» **Your goal**:
Continue the passage about the 2009 Seattle attack from the point where it stops.

» **Source document**:
——

On a hot summer night in 2009 in Seattle, a 23-year-old man crept through the bathroom window of the home of 39-year-old Teresa Butz and her partner, 36-year-old Jennifer Hopper. The pair awoke to find the stranger standing over their beds with a knife; he proceeded to rape and stab the women repeatedly.
They eventually broke free, running into the street, screaming and bleeding, while their attacker fled. It was too late for Teresa Butz, who died from her horrific wounds. Hopper survived, suddenly finding herself planning a funeral instead of the wedding ceremony she and Butz had been looking forward to.
Eli Sanders, an editor of Seattle’s weekly newspaper, The Stranger, received a Pulitzer Prize for his reporting of the crime and its aftermath. His expanded book-length coverage, While the City Slept, is an absorbing and meticulous account of how these three lives tragically intersected on July 19, 2009.

——

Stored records
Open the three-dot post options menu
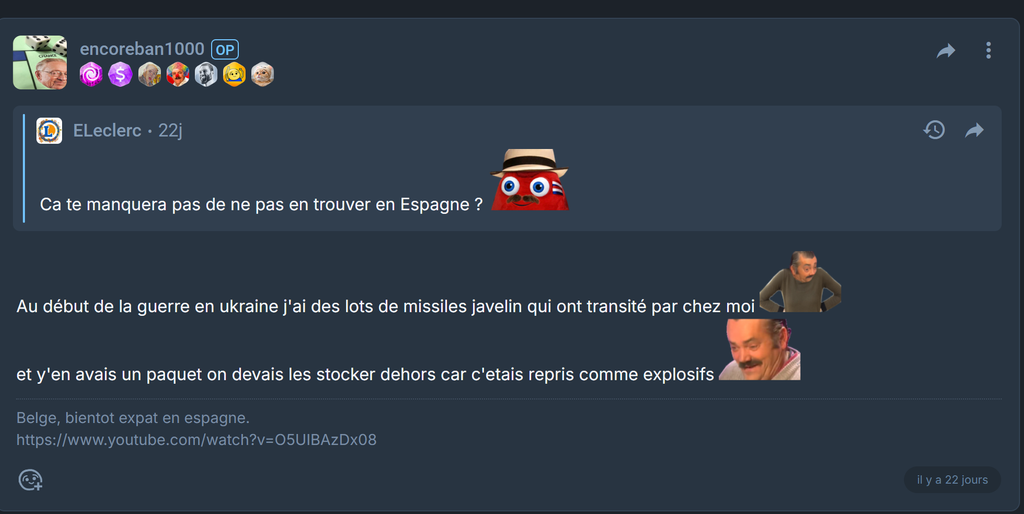 [x=988, y=50]
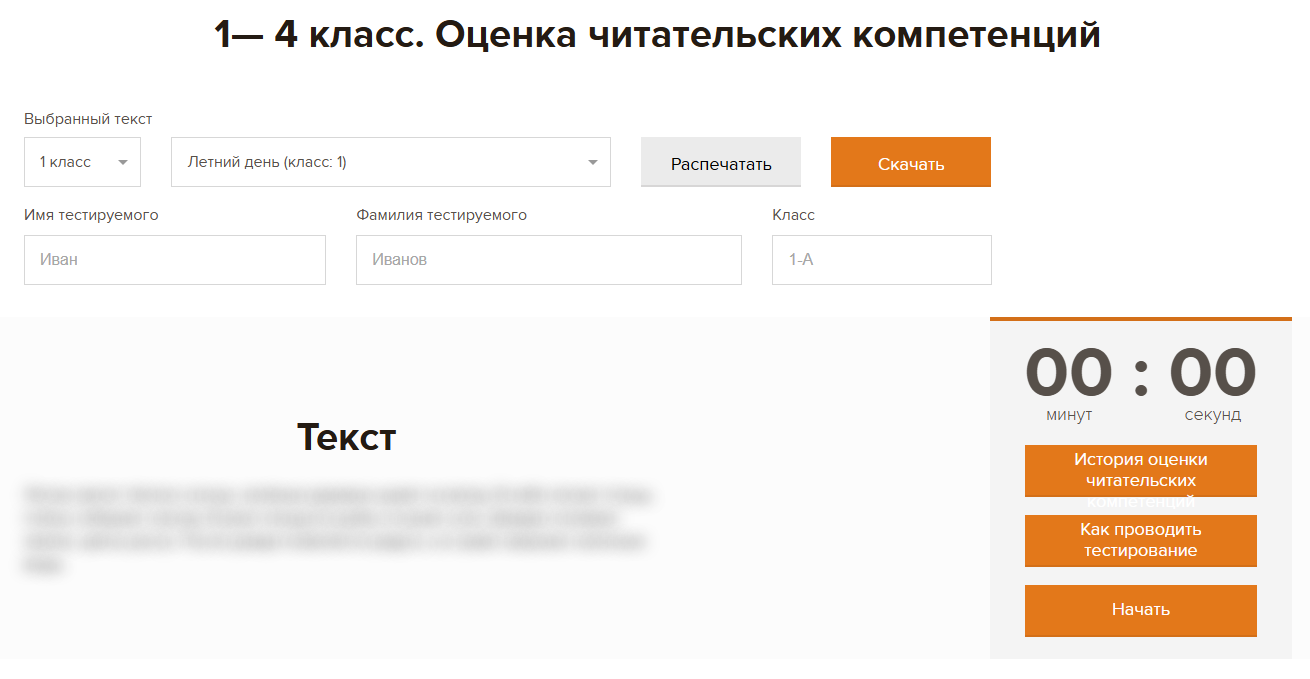Viewport: 1310px width, 679px height.
Task: Open "История оценки читательских компетенций"
Action: pos(1140,471)
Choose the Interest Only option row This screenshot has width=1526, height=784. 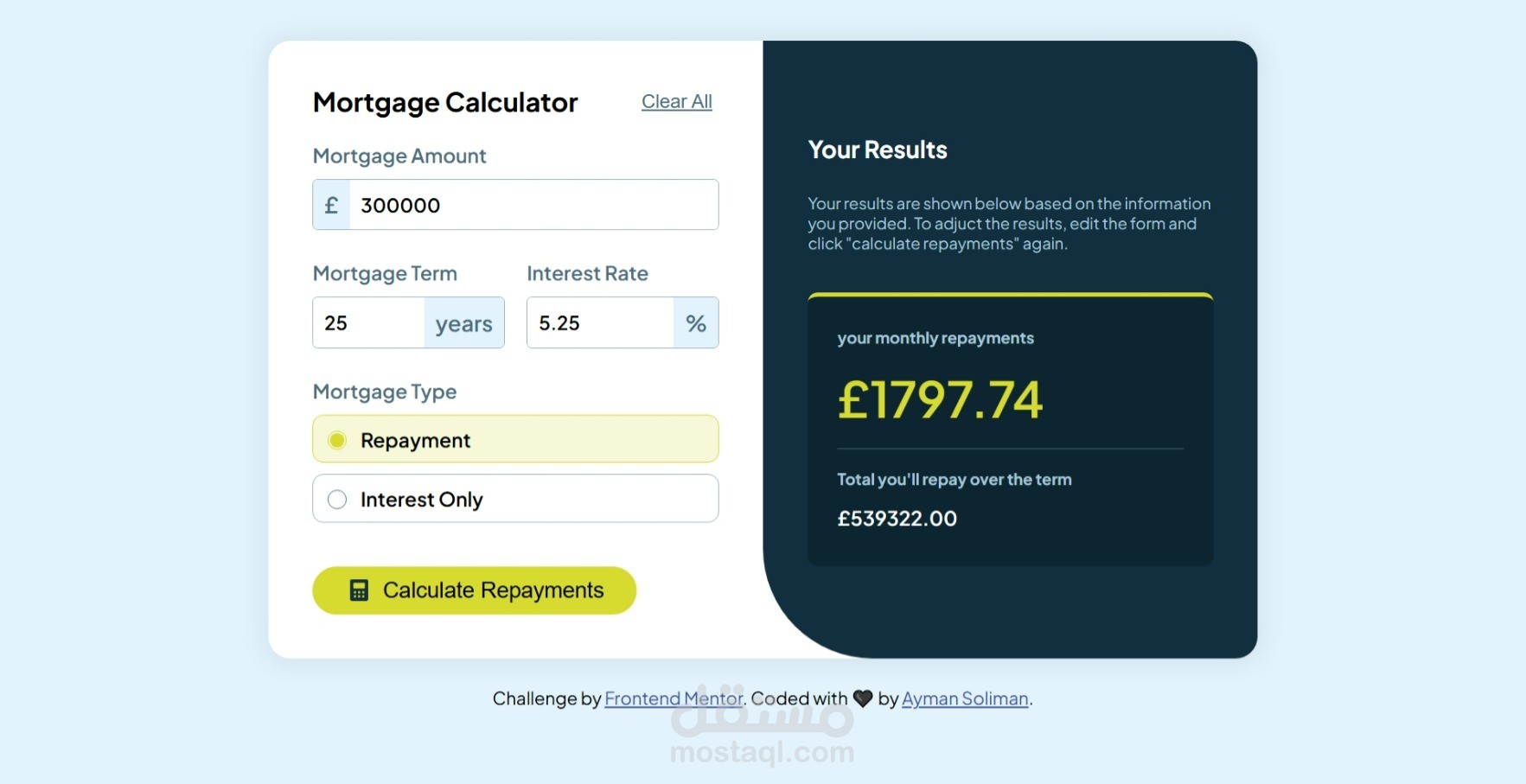pos(515,499)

——

» **Answer to this exercise**:
Sanders’ reporting makes for sad but riveting reading. The killer, Isaiah Kalebu, is the son of a Ugandan immigrant who routinely beat Kalebu’s mother. Mental illness ran in his mother’s family, and Kalebu was known to wander the streets spouting grandiose nonsense with his pit bull in tow. He had been diagnosed as bipolar in 2008 but refused treatment and medication.
Sanders describes Hopper’s admirable courage and compassion as she addresses Kalebu at his sentencing: “I do wish you peace, and I do not hate you, and I’m so sorry for whatever it is in your life that brought you to this.”
As the narrative unfolds, Sanders also deftly explores the tangled roles played by the social services, mental health and prison systems, calculating that the public will end up paying over $3 million for Kalebu’s trial and continued incarceration. While the City Slept offers a comprehensive look at a tragedy that is sadly all too common.